Il fenomeno giuridico, nei suoi molteplici aspetti, non ne è certo escluso: il modo in cui il diritto e i suoi operatori – professori universitari, studenti delle facoltà di giurisprudenza, avvocati, magistrati, forze di polizia – sono riflessi e illuminati dall’immaginario collettivo della pop culture coincide, infatti, con il modo in cui essi vengono percepiti dai non addetti ai lavori. E gli addetti ai lavori, dal canto loro, farebbero bene a esserne consapevoli.

Uno dei media pop che meglio si presta a essere applicato al mondo giuridico è quello del fumetto, in quanto interessante, propriamente popolare (anche chi non ha mai letto un comic-book sa chi sono Spiderman e Batman) e che stimola l’immaginazione, per il fatto di occuparsi di cose meravigliose (e non a caso Marvel è il nome di uno dei principali editori del settore).

E il ragionamento giuridico è spesso un’operazione immaginativa. Nel 1954 un dodicenne dell’Arizona scrisse al giudice della Corte suprema statunitense Felix Frankfurter che sognava una carriera nel diritto come professione e chiese quindi consigli su come iniziare a prepararsi mentre era ancora alle scuole medie. Il giudice gli rispose: «Importante per un giurista è la coltivazione delle facoltà immaginative: leggi poesie, guarda grandi dipinti, e ascolta grande musica. Nutri la tua mente con molte buone letture e amplia e approfondisci i tuoi sentimenti, sperimentando il più possibile i meravigliosi misteri dell’universo. Non pensare alla tua carriera futura».

Fumetto e diritto

La ricerca giuridica può occuparsi e sfruttare l’immaginativo pop in diversi modi: utilizzandolo, ad esempio, per insegnare il diritto attraverso elementi familiari per spiegare meccanismi complessi; ne è un caso il fumetto Bound by Law? Tales from the Public Domain edito nel 2008 dalla Duke University Press il quale, attraverso mostri e viaggi nel tempo, spiega ai suoi lettori alcune difficili questioni relative ai diritti di proprietà intellettuale. E il titolo, in quel classico gioco di rimandi e rinvii tipico della pop culture, cita pure un episodio dei Simpson di Matt Groenig.

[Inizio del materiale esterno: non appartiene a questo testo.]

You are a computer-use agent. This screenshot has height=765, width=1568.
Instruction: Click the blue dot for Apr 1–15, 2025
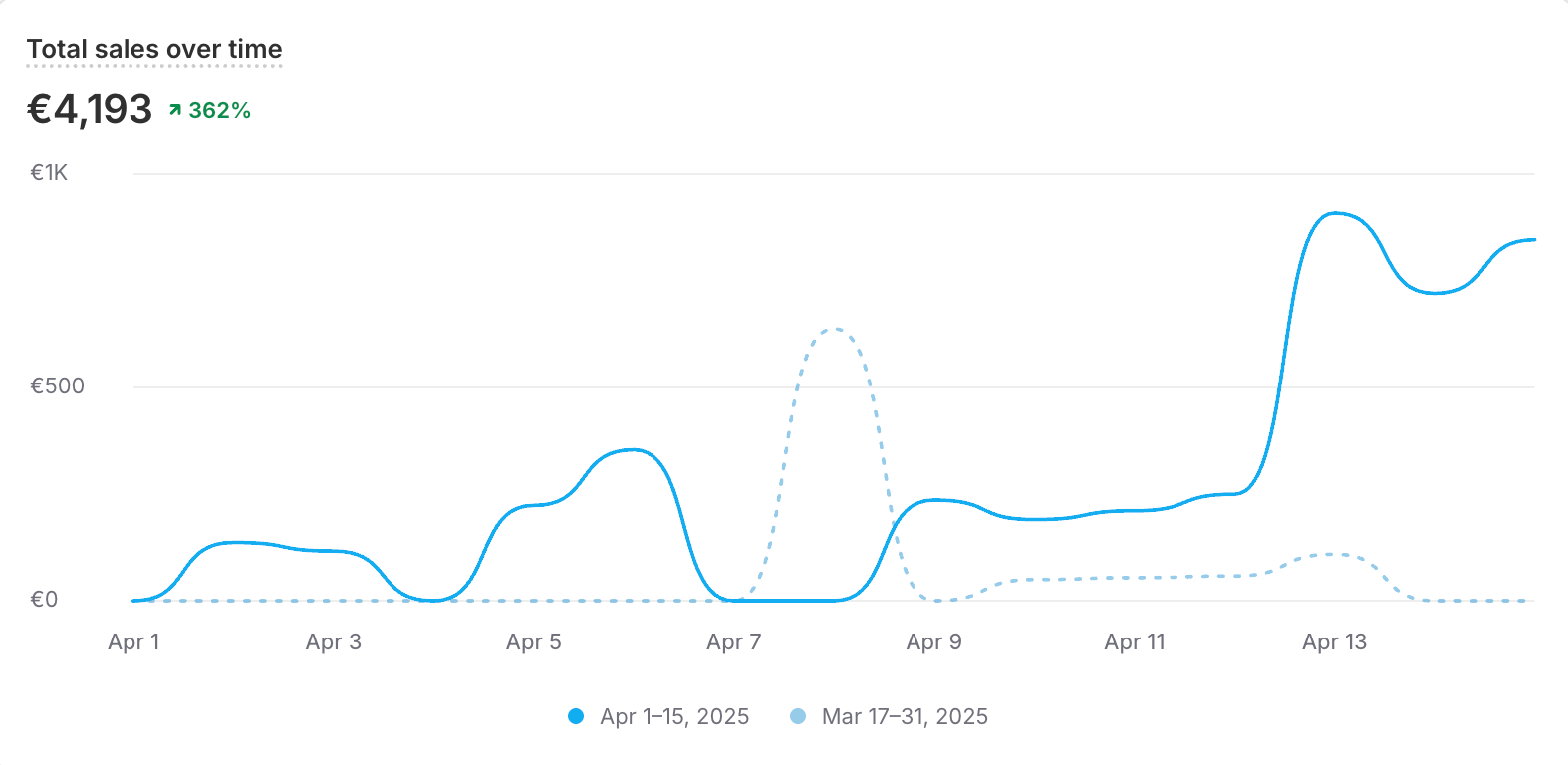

Ma i fumetti possono anche essere utilizzati per rendere più fruibili, da parte di coloro che non vogliono o non possono comprenderne appieno la portata, alcuni complessi strumenti di regolazione: l’artista grafico Robert Sikoryak, ad esempio, ha disegnato una graphic novel che spiega le condizioni d’uso di iTunes della Apple, rendendo gradevole ciò che la maggior parte di noi non legge, perché noioso. La “Creative contracts” invece elabora contratti a fumetti (The World’s First Comic Contract, appunto), strumenti giuridicamente vincolanti che, attraverso i fumetti, illustrano chiaramente, in particolare alle parti deboli, come i lavoratori di Paesi in via di sviluppo, le condizioni alle quali stanno per sottoporsi.

Diritto e supereroi

Infine, il modo in cui il fenomeno giuridico è fatto oggetto di narrazione pop può essere molto utile agli esperti per comprenderne meglio peculiarità, carattere e limiti, e intervenire di conseguenza.

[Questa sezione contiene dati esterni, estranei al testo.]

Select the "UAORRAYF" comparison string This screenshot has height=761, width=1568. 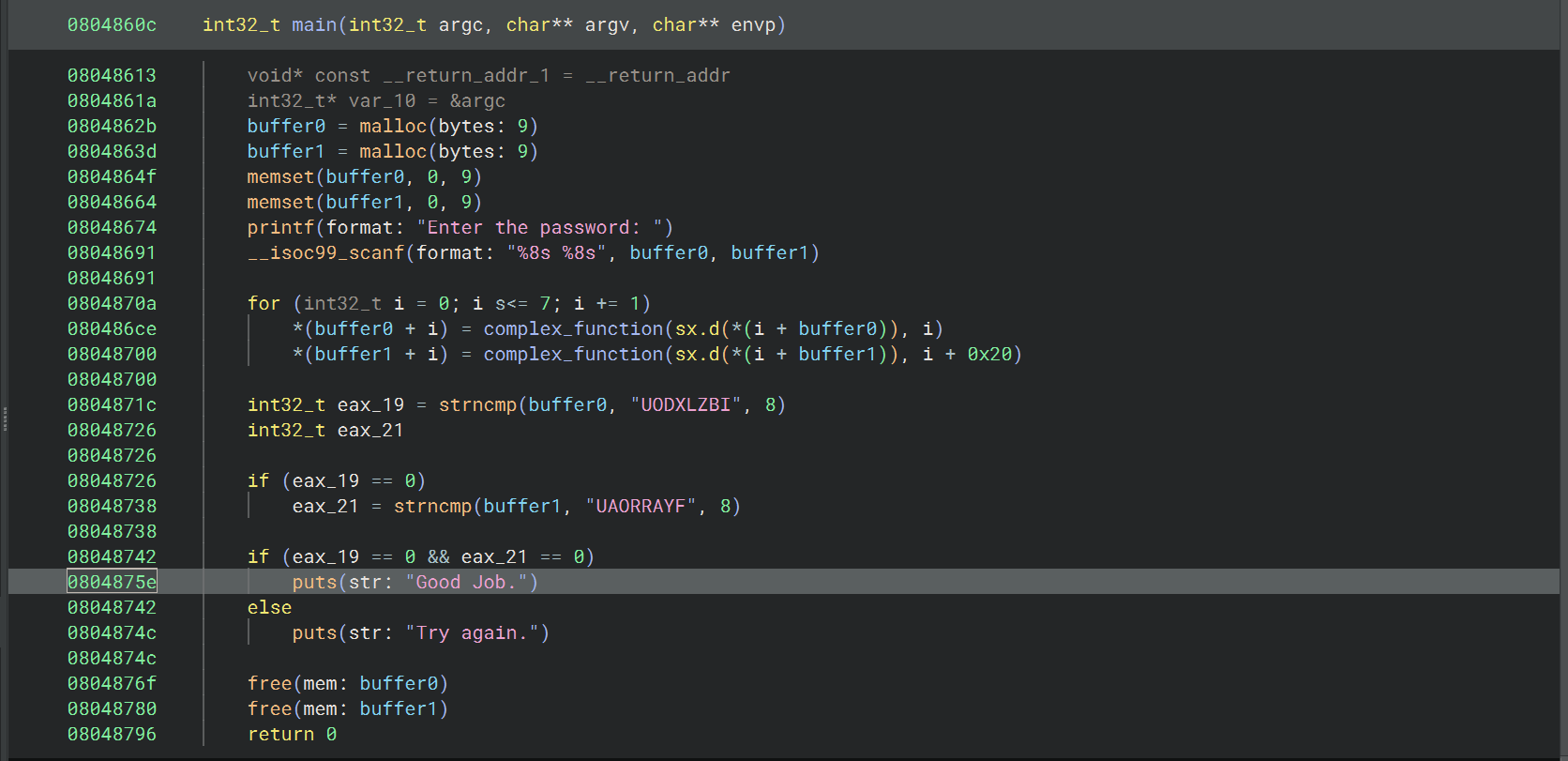coord(641,507)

Uno degli ambiti giuridici, in particolare, che viene letto come lontano dalle persone comuni, ma di cui è fatto fanno largo uso nei comic-book, specie supereroistici, è il diritto internazionale, spesso visto come il “diritto dei diplomatici”, alieno all’uomo della strada. Eppure, contando anche quelle di derivazione Ue, circa i due terzi delle norme che compongono l’ordinamento italiano sono di derivazione internazionalistica.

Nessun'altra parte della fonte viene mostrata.